Roma, 5 mar. (AdnKronos) – La sinistra italiana mai prima d’ora aveva ottenuto una quota di voti così limitata, sia in termini tradizionali (partiti socialisti, comunisti e loro epigoni), sia in termini di blocco politico (comprendente tutti gli alleati che nella Seconda Repubblica hanno formato le coalizioni elettorali del centrosinistra). Lo rileva uno studio del Centro italiano studi elettorali della Luiss.
Il blocco di centrosinistra ottiene appena il 26,1% dei voti, peggiorando di quasi 5 punti il bottino del 2013, quando si fermò al 30,9% (che già era il record negativo dal 1994). Per quanto riguarda invece il sottoinsieme dei partiti eredi della tradizione social-comunista (Pd, Liberi e Uguali e Potere al Popolo nel 2018), questi si fermano al 23,5%, scendendo ulteriormente rispetto al 2013 e pareggiando il peggior risultato della storia, quello del 2001. Si tratta di percentuali di voto molto distanti da quelle registrate ad esempio negli anni ’70, quando la sinistra si fermava appena al di sotto della maggioranza assoluta dei voti (48,9% nel 1976).

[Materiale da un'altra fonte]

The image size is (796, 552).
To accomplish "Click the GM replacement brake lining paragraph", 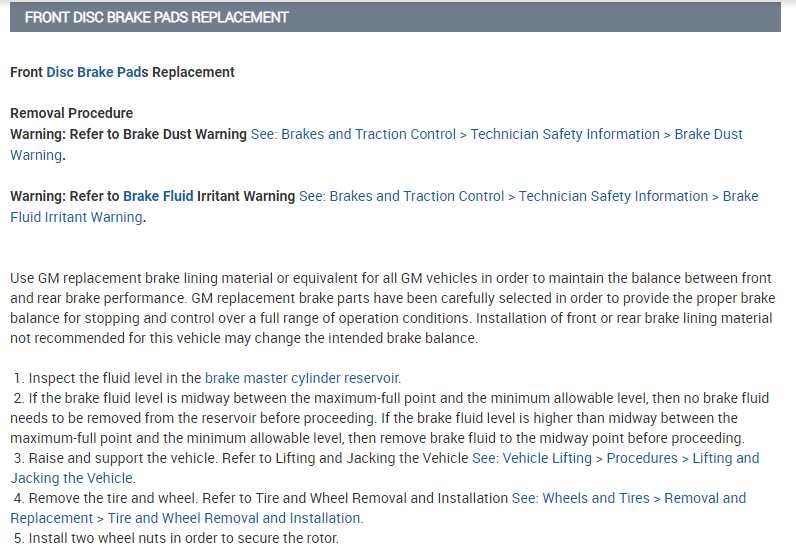I will [x=390, y=308].
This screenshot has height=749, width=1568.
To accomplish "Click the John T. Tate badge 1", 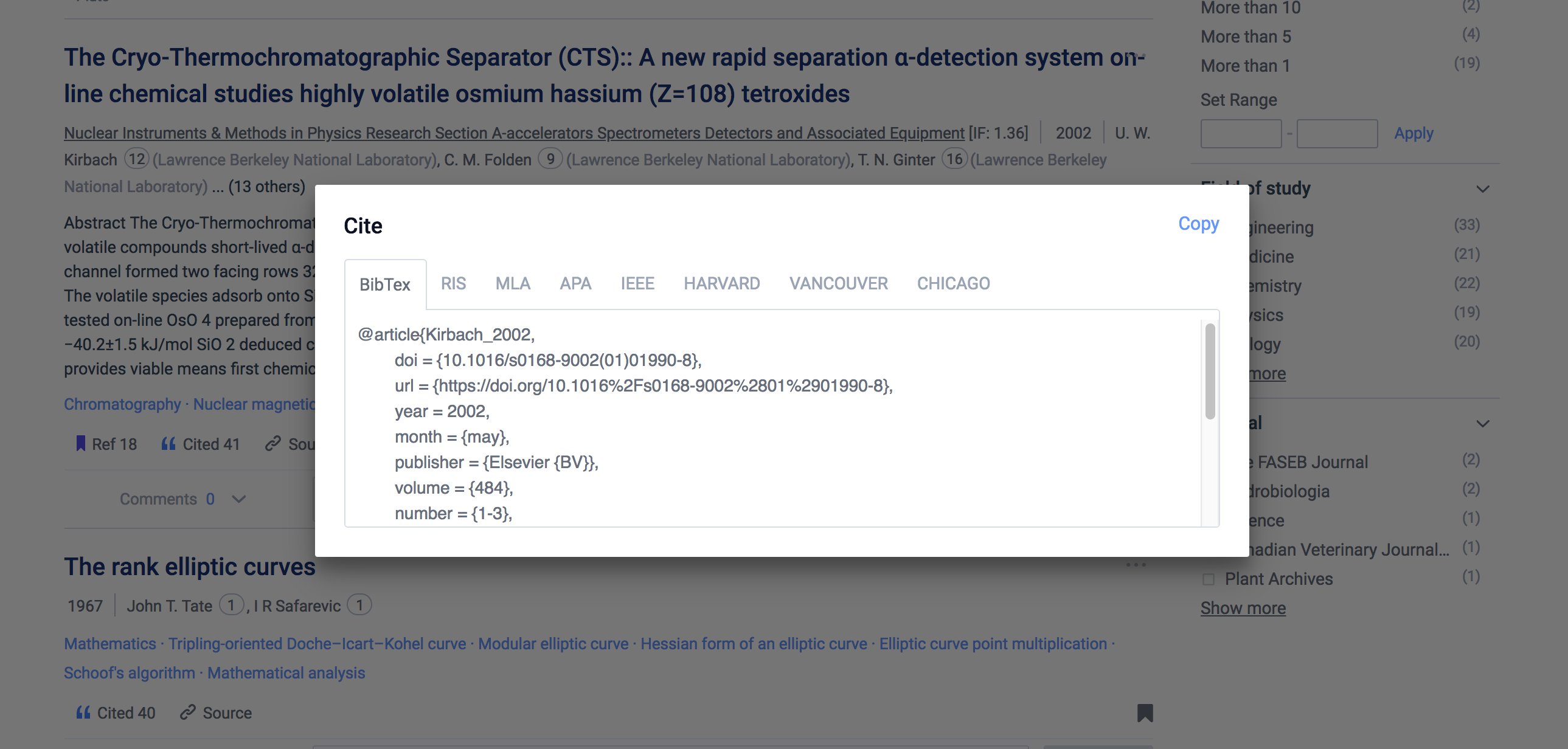I will pyautogui.click(x=231, y=606).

Allargando lo sguardo ai Paesi dell’Europa occidentale, il risultato appare ancor più negativo. La sinistra italiana infatti è oggi la seconda più debole dell’Europa occidentale, dopo la Francia, dove alle legislative del giugno 2017 il Partito socialista è crollato. Curiosamente, i Paesi dove oggi la sinistra è più forte sono quelli del Sud Europa, cioè Grecia, Malta, Portogallo e Spagna. L’Italia, che pure fa parte di quest’area geopolitica, mostra dati in totale controtendenza.